Was #Challengeaccepted mit Femiziden in der Türkei zu tun hat

Eigentlich soll die Challenge gerade in der Türkei von Frauenrechtsorganisationen genutzt werden: Jedes Schwarz-Weiß-Foto steht für eine ermordete Frau. Und jede kann es treffen. Es geht um Femizide, also die Ermordung von Frauen. Und die ist nur wenige Nachbarsländer entfernt weiterhin an der Tagesordnung. In der Türkei wurden 2019 475 Frauen umgebracht. Die Täter sind oft Bekannte oder sogar Ex-Partner, wie es bei dem aktuellen Mord einer 27-jährigen Studentin der Fall ist.

Frauenmorde gehören in der Türkei zum Alltag. Das will die Initiative "Wir werden Frauenmorde stoppen" ändern. Doch sie stößt damit gegen Grenzen: Denn die Politik arbeitet derzeit am Gegenteil: Die Regierung diskutiert, aus einem wichtigen Abkommen zum Schutz der Frauenrechte wieder auszusteigen. Es geht um die sogenannte Istanbul-Konvention, das "Übereinkommen des Europarats zur Verhütung und Bekämpfung von Gewalt gegen Frauen und häuslicher Gewalt". Diese solle laut Präsident Erdoğan nun "überprüft" werden, wie unter anderem taz und zdf berichten.

Wie hat sich eine Challenge gegen Femizide nun in eine Female-Empowerment-Bewegung entwickelt? Der Ursprung soll laut New York Times in einer Rede der amerikanischen Politikerin und Aktivistin Alexandria Ocasio-Cortez liegen, in der sie über ihre sexistischen Erfahrungen spricht. Daraufhin teilte die brasilianische Journalistin Ana Paula Padrão das erste Schwarz-Weiß-Foto, nominierte andere Frauen – und die zweite Welle der Challenge baute sich auf.

Brauchen wir Selfies, um uns gegenseitig zu unterstützen?

Die Instagram-Challenge hat somit einen durchaus ernsten Hintergrund. Der sollte nicht vergessen und schon gar nicht durch fröhliche, unwissentlich geteilte Selfies verschleiert werden. Jeden Tag sterben irgendwo Frauen durch häusliche Gewalt– in der Türkei, aber auch in Deutschland und vielen anderen Ländern der Welt. Dieser Fakt verdient Aufmerksamkeit.

Trotzdem hat auch die Female-Empowerment-Challenge ihre Daseinsberechtigung. Nur nimmt sie dem Ursprung in diesem Fall irgendwie ihre Ernsthaftigkeit.

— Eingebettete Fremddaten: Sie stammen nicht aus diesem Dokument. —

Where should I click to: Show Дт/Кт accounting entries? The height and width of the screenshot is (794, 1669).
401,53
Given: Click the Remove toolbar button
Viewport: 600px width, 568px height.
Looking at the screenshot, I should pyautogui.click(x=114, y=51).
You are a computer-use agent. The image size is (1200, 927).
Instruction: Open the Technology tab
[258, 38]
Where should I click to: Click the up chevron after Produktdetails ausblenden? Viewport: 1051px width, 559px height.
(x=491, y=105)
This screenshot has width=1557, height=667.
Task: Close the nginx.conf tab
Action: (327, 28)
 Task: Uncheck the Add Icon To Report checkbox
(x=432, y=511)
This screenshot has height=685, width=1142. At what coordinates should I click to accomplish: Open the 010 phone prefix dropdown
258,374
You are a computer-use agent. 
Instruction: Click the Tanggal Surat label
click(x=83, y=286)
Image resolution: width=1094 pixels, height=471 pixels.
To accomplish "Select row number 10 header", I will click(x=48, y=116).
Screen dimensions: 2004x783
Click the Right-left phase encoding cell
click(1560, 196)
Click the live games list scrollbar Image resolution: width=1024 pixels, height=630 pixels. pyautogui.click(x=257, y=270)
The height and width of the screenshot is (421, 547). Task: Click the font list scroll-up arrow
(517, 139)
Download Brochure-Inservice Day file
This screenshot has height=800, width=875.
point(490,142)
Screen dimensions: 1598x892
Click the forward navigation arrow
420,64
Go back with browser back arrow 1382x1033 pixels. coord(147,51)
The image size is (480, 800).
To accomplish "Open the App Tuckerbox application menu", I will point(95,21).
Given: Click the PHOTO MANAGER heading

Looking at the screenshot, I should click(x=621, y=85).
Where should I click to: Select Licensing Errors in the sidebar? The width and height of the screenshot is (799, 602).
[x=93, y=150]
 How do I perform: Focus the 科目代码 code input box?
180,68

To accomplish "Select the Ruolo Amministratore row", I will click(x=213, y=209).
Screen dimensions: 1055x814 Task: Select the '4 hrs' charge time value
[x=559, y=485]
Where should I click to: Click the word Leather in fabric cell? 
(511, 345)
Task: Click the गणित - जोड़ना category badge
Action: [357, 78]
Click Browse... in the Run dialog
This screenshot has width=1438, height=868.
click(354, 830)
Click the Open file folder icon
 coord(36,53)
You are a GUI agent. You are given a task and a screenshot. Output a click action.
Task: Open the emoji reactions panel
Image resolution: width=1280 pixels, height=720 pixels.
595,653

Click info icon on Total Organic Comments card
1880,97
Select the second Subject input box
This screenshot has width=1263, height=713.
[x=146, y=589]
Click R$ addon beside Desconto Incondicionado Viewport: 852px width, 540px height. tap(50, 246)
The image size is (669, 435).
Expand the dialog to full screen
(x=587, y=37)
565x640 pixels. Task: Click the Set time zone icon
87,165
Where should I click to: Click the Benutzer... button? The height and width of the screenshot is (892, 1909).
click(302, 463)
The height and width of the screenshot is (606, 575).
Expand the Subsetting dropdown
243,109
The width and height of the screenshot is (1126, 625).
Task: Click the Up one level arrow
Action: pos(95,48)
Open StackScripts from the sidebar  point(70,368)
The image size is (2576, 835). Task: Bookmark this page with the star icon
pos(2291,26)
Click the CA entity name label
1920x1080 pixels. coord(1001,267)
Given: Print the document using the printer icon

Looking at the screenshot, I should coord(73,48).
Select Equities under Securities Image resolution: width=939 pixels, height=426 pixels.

Wieso können wir nicht beides machen? Uns gegen Femizide stark machen – und füreinander? 

Wer mit einem Schwarz-Weiß-Foto unter dem Hashtag #Challengeaccepted auf Frauenmorde aufmerksam machen will, soll das weiterhin tun. Und wer sich für den Zusammenhalt unter Frauen stark machen will, soll auch das weiterhin tun. Aber braucht es dazu wirklich ein Selfie? Ich für meinen Teil würde mich jedenfalls viel mehr über neue Gesichter in meinem Instagram-Feed freuen – die der Frauen, die unser Leben täglich bereichern, die uns inspirieren und unterstützen. Vielleicht bekommen wir unter dem Hashtag #Womensupportingwomen so bald nicht mehr nur unsere eigenen Fotos, sondern die der starke Frauen hinter uns zu sehen – ob Mamas, Prominente oder beste Freundinnen.